After Season 2 Loses Half The Audience, Charlie Cox Admitted He Influenced Daredevil: Born Again’s Creative Direction
Charlie Cox recently sat down with Josh Horowitz and explained, in more detail than Marvel’s press operation usually allows, exactly what happened to Daredevil: Born Again before it ever reached screens.
The original version of Born Again was conceived by head writers Matt Corman and Chris Ord, who structured it as a legal procedural — an episodic, lighter-toned show modeled on network television’s long-running formats. Kevin Feige, by Cox’s account, had been watching the streaming landscape and concluded that the procedural model wasn’t dead. His logic: “What character do we have we can do that with? Well, we have a lawyer who’s already popular.”
Cox explained Feige’s thinking directly: “Kevin has actually since told me that they were looking at that model and saying we would like to have that kind of show on a streaming platform on Disney Plus.”
What Marvel built under Corman and Ord was reported to be almost unrecognizable to fans of the Netflix series. According to reports, the original Born Again’s tone was very different from the beloved Netflix series’ action and violence, feeling more like a legal procedural, with Charlie Cox only suiting up as Daredevil in episode four. Karen Page and Foggy Nelson — the emotional core of the original three seasons — were rumored to have been killed off in the new continuity.
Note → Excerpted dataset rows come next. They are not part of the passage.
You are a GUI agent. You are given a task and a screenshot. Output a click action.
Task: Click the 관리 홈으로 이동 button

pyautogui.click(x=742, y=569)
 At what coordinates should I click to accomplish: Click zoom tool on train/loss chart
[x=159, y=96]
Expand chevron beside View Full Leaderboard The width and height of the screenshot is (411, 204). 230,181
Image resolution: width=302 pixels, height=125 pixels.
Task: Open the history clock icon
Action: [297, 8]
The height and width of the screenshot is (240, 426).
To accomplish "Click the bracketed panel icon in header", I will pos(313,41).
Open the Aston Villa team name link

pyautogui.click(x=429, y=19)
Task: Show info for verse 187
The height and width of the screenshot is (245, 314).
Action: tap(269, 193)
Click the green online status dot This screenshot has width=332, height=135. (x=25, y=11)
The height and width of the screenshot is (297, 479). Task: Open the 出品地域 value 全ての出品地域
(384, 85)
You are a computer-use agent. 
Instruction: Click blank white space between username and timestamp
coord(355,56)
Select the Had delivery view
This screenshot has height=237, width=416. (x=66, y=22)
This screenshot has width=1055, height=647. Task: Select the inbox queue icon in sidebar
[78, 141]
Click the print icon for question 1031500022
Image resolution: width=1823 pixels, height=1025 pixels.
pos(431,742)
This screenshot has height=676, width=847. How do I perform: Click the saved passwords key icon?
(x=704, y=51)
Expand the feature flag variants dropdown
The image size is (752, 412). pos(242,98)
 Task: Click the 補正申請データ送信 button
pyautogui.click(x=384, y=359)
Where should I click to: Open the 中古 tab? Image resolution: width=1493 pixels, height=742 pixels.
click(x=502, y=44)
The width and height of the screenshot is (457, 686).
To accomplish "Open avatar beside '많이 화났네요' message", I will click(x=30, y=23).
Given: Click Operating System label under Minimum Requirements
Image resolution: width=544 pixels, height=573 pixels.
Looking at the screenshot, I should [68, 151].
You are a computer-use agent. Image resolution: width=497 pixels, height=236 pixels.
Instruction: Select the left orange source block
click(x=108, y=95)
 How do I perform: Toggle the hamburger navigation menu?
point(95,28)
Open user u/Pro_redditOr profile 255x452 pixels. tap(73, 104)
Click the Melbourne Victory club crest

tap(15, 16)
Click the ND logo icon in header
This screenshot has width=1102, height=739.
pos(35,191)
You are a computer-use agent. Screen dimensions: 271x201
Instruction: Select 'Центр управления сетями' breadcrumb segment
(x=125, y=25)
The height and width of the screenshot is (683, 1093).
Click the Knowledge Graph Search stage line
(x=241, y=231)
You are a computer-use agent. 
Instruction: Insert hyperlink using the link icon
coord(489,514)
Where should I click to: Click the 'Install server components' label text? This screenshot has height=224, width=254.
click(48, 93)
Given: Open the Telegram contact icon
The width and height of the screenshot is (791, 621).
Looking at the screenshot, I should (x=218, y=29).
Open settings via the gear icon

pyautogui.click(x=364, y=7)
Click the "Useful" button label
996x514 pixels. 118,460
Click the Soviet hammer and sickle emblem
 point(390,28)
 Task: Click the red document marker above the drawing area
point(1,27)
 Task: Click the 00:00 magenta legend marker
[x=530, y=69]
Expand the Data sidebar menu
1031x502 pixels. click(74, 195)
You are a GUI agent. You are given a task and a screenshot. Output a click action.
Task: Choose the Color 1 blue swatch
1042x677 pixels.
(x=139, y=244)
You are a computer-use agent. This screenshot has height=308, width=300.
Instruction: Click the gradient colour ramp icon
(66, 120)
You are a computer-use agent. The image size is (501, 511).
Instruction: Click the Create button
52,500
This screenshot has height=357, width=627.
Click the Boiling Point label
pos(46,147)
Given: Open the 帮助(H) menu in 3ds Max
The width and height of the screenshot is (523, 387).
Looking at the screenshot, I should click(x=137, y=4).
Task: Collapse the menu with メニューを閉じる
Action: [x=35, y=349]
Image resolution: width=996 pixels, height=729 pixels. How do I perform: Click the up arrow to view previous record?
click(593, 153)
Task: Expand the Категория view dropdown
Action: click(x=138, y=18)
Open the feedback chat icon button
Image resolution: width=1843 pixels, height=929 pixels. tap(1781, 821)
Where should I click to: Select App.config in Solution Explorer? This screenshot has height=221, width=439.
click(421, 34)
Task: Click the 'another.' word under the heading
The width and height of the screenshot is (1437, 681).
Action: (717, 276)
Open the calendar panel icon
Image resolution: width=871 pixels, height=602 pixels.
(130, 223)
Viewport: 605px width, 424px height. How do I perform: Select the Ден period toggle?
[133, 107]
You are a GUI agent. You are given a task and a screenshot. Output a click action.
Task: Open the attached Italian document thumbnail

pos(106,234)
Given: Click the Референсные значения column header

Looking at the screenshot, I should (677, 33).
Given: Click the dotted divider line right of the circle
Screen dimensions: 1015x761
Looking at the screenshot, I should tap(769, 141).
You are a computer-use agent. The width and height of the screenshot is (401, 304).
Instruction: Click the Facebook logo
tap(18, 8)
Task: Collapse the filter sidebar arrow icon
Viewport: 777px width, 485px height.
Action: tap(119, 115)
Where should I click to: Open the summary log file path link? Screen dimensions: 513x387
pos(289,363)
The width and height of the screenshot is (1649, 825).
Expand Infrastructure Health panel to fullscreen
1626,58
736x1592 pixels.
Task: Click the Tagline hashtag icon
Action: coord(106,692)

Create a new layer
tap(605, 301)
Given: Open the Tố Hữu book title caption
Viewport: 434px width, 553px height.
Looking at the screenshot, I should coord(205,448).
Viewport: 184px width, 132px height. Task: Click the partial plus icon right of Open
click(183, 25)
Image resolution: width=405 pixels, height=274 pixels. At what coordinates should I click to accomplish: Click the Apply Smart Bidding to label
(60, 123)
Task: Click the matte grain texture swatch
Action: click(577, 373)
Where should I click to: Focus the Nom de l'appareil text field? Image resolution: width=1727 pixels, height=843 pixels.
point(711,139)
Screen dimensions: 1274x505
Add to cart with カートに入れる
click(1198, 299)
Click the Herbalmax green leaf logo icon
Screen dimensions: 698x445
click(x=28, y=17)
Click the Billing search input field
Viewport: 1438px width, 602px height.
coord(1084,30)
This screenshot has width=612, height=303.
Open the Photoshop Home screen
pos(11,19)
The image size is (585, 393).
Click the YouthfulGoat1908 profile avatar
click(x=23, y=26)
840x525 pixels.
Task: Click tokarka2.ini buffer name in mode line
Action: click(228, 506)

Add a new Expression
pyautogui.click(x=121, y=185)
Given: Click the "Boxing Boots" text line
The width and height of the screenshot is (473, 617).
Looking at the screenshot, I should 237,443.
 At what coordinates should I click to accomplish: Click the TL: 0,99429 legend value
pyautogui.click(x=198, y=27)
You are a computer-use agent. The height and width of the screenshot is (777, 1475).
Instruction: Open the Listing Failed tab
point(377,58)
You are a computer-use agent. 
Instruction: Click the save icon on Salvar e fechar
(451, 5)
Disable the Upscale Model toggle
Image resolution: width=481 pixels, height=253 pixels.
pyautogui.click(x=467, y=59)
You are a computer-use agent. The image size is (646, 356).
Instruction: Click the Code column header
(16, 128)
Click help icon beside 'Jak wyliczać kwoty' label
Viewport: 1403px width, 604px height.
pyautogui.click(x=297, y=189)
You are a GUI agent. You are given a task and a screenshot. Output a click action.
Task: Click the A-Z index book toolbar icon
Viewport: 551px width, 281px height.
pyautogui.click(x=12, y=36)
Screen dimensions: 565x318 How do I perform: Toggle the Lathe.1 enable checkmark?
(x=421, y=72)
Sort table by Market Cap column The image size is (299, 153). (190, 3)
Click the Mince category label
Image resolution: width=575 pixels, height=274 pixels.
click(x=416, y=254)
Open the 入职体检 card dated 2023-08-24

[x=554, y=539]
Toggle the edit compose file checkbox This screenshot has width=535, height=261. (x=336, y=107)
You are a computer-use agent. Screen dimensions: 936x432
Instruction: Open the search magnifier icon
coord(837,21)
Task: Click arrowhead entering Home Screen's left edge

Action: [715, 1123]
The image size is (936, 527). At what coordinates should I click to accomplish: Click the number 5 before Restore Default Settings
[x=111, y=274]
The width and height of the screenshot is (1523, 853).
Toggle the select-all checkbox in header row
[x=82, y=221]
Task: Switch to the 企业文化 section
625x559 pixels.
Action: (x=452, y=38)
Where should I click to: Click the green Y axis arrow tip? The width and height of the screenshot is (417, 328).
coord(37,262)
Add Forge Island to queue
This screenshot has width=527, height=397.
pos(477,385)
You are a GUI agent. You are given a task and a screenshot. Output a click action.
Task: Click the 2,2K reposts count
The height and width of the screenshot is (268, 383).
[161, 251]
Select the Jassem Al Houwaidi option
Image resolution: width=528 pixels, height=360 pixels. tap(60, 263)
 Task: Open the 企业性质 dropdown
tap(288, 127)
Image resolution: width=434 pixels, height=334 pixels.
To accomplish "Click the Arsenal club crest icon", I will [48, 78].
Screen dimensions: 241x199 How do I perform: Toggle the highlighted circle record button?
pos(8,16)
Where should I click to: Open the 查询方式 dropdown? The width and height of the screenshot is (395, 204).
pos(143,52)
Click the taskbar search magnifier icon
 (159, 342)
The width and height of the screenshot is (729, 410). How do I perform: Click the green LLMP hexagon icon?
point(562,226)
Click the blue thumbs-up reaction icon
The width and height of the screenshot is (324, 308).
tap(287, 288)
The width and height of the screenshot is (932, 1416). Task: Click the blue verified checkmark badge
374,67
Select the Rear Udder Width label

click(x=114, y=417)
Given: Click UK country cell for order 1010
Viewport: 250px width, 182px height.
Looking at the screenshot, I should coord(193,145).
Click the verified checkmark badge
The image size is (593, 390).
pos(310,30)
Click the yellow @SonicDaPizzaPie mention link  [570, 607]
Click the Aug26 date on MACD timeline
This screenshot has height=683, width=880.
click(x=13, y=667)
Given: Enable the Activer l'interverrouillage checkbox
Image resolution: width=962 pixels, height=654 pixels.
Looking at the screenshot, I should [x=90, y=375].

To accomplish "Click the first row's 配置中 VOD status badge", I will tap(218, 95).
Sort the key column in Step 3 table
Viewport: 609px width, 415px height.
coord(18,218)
The show was being treated as a clean break rather than a continuation.
Then production paused for the 2023 WGA and SAG-AFTRA strikes. Marvel used the pause.
Marvel Studios decided to overhaul the series by late September 2023 and released Corman, Ord, and the remaining directors. The news broke that Marvel Studios had fired Daredevil: Born Again head writers Chris Ord and Matt Corman as part of a creative overhaul. Directors hired to helm the remaining instalments were also let go. Dario Scardapane, a writer on Netflix’s Daredevil spin-off series The Punisher, was hired to serve as showrunner in October 2023. Ord and Corman are only credited for the second episode of the finished season, meaning nearly all of their work was discarded.
Cox described what prompted the reversal in his own words: “Once we got into production, it very quickly became apparent that the lessons we’d learned from the Born Again — from the movie that we had got right in the show, we were now almost unlearning a little bit and that the character really does work best in a serialized platform, but also when it’s darker and grittier.”
He credited both himself and D’Onofrio directly: “Always must say huge credit to Marvel and those guys because it takes a huge amount of courage and money to make a U-turn like that. We are indebted to them — they really did listen to Vincent and I.”
Horowitz noted the importance of restoring the ensemble of Karen, Foggy, the legacy relationships from the Netflix series. Cox agreed without hesitation.
The lead actor and his co-star then pushed Marvel to scrap the original show and rebuild it around the tone of the Netflix series. Marvel agreed. The entire writing and directing staff was replaced. A new showrunner was brought in to knit the discarded footage into a new framework.
The result was Season 1, a show where many critics acknowledged that the seams of the creative overhaul are visible. The stitching between Corman and Ord’s original material and Scardapane’s retrofitted framework produced exactly the tonal inconsistency you’d expect from a show built by two different creative teams with two different premises. Cox himself said the lessons being “unlearned” during the original production were visible. He was not wrong, and the finished product showed it.
Scardapane took the second season in a deliberately political direction. The Anti-Vigilante Task Force was modeled explicitly on ICE raids. Fisk’s government was framed as a Trump stand-in. Scardapane said in press that the imagery in post-production became “almost exact” to current events. Executive producer Sana Amanat told him to stop writing because the parallels were getting too intense. Matthew Lillard called the season “a battle cry for everyday citizens to do the right thing and fight the oppression that a lot of people right now are feeling.”
Fandom Pulse reported the results. Season 2 viewership dropped approximately 46% in views and 54% in hours watched from Season 1. The show never charted on the Nielsen or Luminate Top 10 streaming charts across either season. The audience that came back for Karen and Foggy did not stay for the ICE raid allegory.
Cox’s interview confirms something worth noting plainly. He and D’Onofrio influenced the creative direction of a show. The first season reflected that influence — darker, more serialized, connected to the Netflix continuity. The second season was shaped entirely by Scardapane’s political instincts, which took the darker and grittier framework Cox had advocated for and used it as a delivery mechanism for anti-Trump messaging.
Cox asked for a show that respected the character. He got it in Season 1, imperfectly, with visible stitching. Then Scardapane drove Season 2 somewhere Cox did not publicly endorse and the audience noticed.
Season 3 is filming now. Scardapane has said he wants to move away from topical politics and back toward Frank Miller-style street-level storytelling.
Did Charlie Cox’s influence produce the show Daredevil fans actually wanted, and did Scardapane’s political turn in Season 2 undo whatever Season 1 rebuilt?